Note: The results you see below may not be 100% correct. This analysis is based on a dataset that has approximately 6500 blog-posts.
Hello, Welcome to this post.
I have been blogging for quite a time now, here on dev. I planned to do this analysis on Medium blogs because it can help to answer some questions like
- What day is good to post the blog
- What should be the ideal reading time
- which image extensions to use in the blogs
- publication with the most number of blogs
- average reading time of articles according to the publications
Here is the link for kaggle version of this notebook you can find the dataset and everything here. Feel free to fork and use/modify the code with your own dataset to see interesting results. this dataset contains information about randomly chosen medium articles published in 2019 from these 7 publications: Towards Data Science, UX Collective, The Startup, The Writing Cooperative, Data-Driven, Investor, Better Humans, Better Marketing
From this heatmap we can say that most of the blogs were posted on Monday and among all the months around 500 articles were published on Monday in the month of October. If we consider two weekdays where the number of articles published highest we get
So the next time when you publish your article, try to do it on Monday or Thursday hopefully it will get seen by more number of audience.
Now that we understood what is the best day to post an article, let's try to get understand how long should the article be.
we have plotted the graph with the number of claps/likes vs the reading time of the article. The assumption is that a person will give a clap to an article only when he reads it completely and finds it useful/entertaining.
Along with the claps/likes, the comments are also the important factors in the article writing because they help us to understand the quality of the blog i.e is it well-written / it's plagiarised / it is helpful / conversation starter, etc. and you can also do further sentimental analysis on it to understand if it's good or bad. let's plot another scatterplot for it.
So we can say that the ideal reading time for an article should be 5 - 10 minutes. And if the article is too long there is a possibility that the user may not read it as it will take a lot of their time and hence will not comment or clap to it.
As we see that most of the images are of type jpeg i.e about 50% and then jpg and png. There is gonna be some reason behind this, let's see what it is
JPEG - JPEG is a lossy compression method used to ensure the digital images being used are as small as possible and load quickly when someone wants to view them. Here are some important points about it
The file size of the image being compressed is permanently reduced by eliminating unnecessary (redundant) information from the image.

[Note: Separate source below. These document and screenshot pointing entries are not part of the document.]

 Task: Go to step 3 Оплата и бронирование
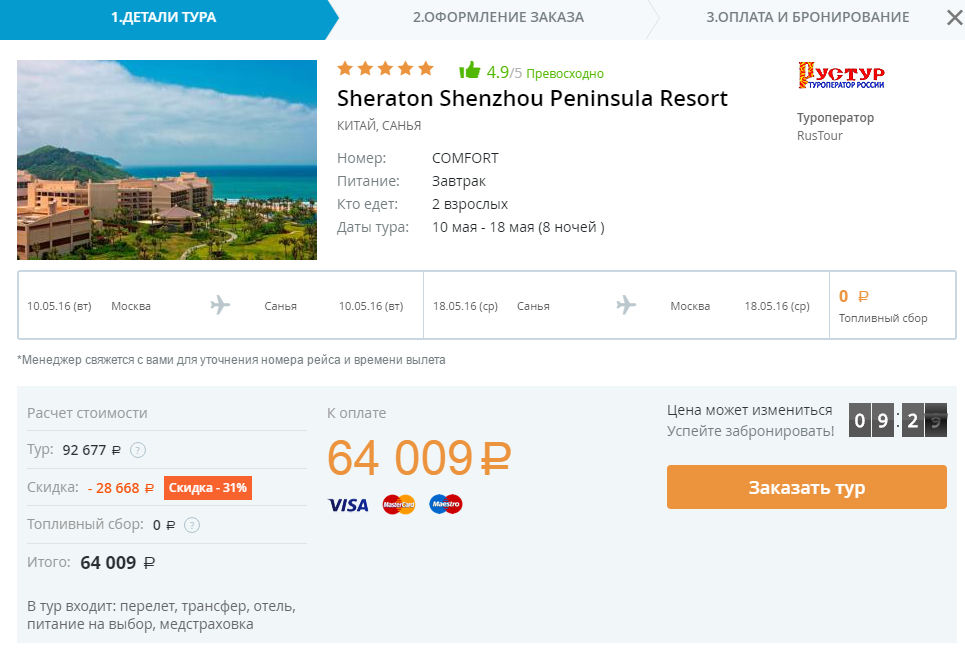(x=807, y=18)
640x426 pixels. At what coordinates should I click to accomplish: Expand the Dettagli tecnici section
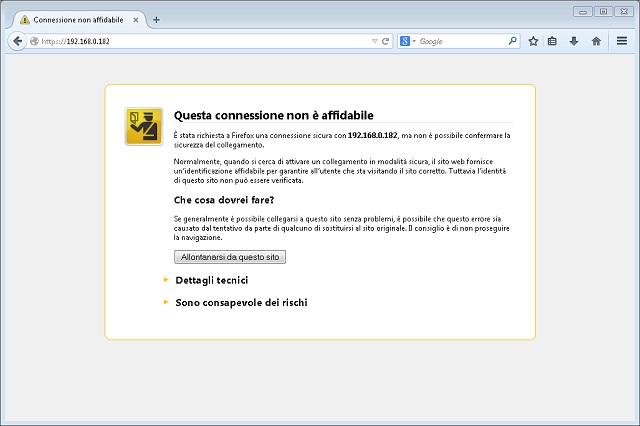[x=211, y=280]
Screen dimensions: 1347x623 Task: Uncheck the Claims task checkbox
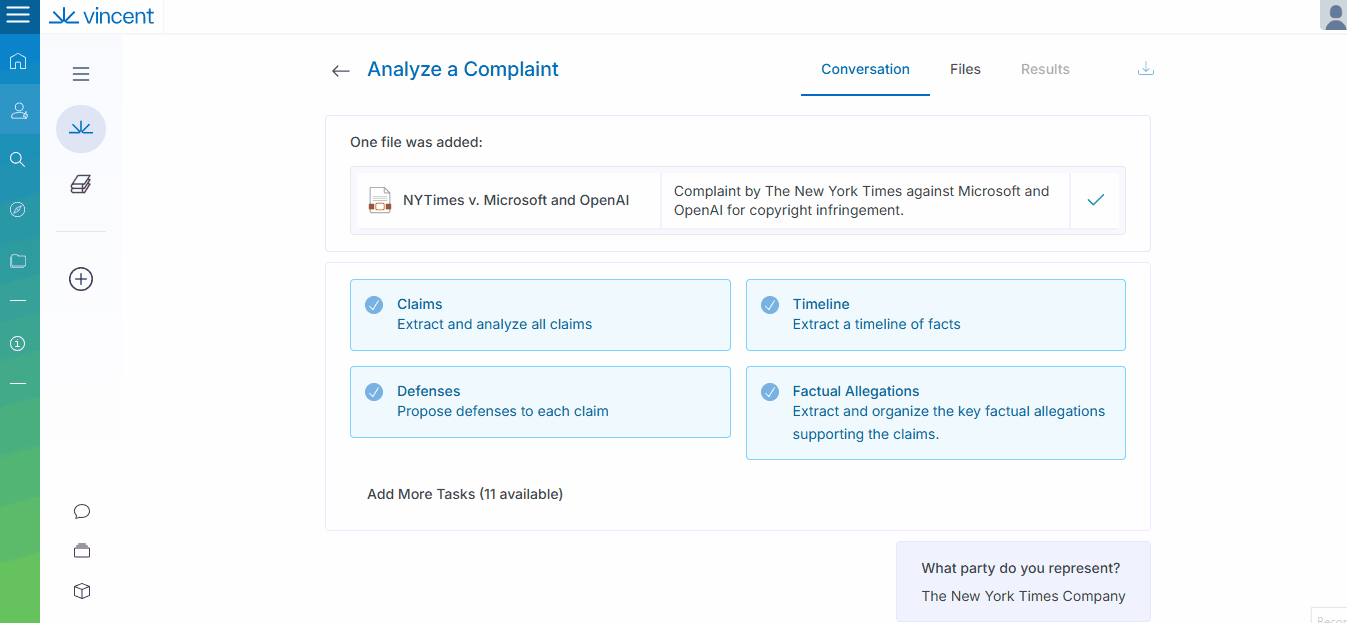click(x=374, y=305)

Image quality does suffer, though it’s often so slight the average site visitor can’t tell.
JPG - Well, when it comes to .jpeg vs .jpg, the truth is there is no difference between the two except the number of characters.
The term JPG exists because of the earlier versions of Windows operating systems. Specifically, the MS-DOS 8.3 and FAT-16 file systems had a maximum 3-letter limit when it came to filing names, unlike the UNIX-like operating systems like Mac or Linux, which didn’t have this limit.

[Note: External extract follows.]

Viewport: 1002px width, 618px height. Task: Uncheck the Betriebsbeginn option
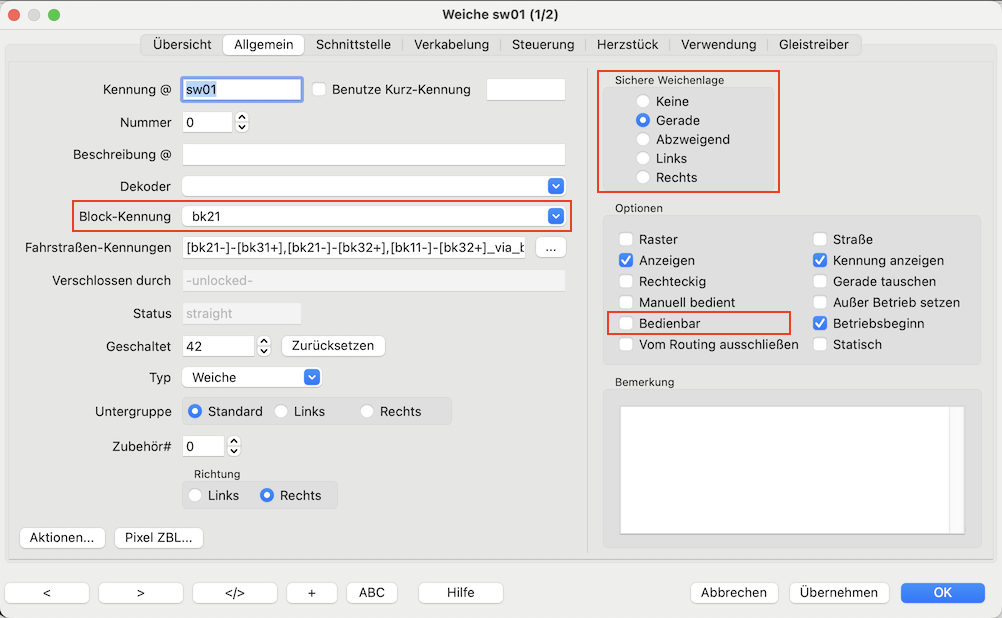820,324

I read these points in this article, you can check it out if you want to learn more about it
well coming to png's
PNG - Portable Network Graphics (PNGs) are just as popular as JPEGs on websites. They also support millions of colors, although you’re much better off using PNGs for images that contain fewer color data. Otherwise, your image is going to be ‘heavier’ than the same image saved as a JPEG.
so we can conclude that
- JPEG/JPG: This is an ideal image format for all types of photographs.
- PNG: This format is perfect for screenshots and other types of imagery where there’s not a lot of color data.
- GIF: If you want to show off animated graphics on your site, this is the best image format for you.
The Startup publication has the most number of articles i.e. around 3000 and Better Humans has the least number of articles published on medium i.e. around 10.
We can also Infer that most of the people read articles from The Startup, Towards Data Science, and Data-Driven Investor assuming they have posted a huge number of articles based on the demand/response from the audience.
(Note: we cannot be sure about this Inference because the dataset we have might not be the complete data)
The startup's mission: to help readers get smarter at building their things;
we can fairly assume that help readers get smarter at building their things may be a hot topic for blog
Now that we know the publications with the most number of blogs, let's look at the average reading time of articles according to the publications
As we know that The Startup wrote the most number of articles their average time is 5.9min. This again backs up our facts that the ideal time is 5-10 minutes.
Similarly, we can also see reading time for the article with the highest claps among the publications, and here are the results.
|Better Marketing||7 min|
|Towards Data Science||11 min|
|UX collective||5 min|
|Data Driven Investor||6 min|
|The Startup||5 min|
|The writing Cooprative||5 min|
|Better Humans||5 min|
Even here popular reading time is bet 5-10 min.
The things we explored are just an idea you can do a lot more with this analysis with even better datasets. Let me know in the comments if you plan to do something similar, let's collaborate.
Well, That's all for the post folks.
Hope you enjoyed it and hopefully, some insights will be useful for your next blog.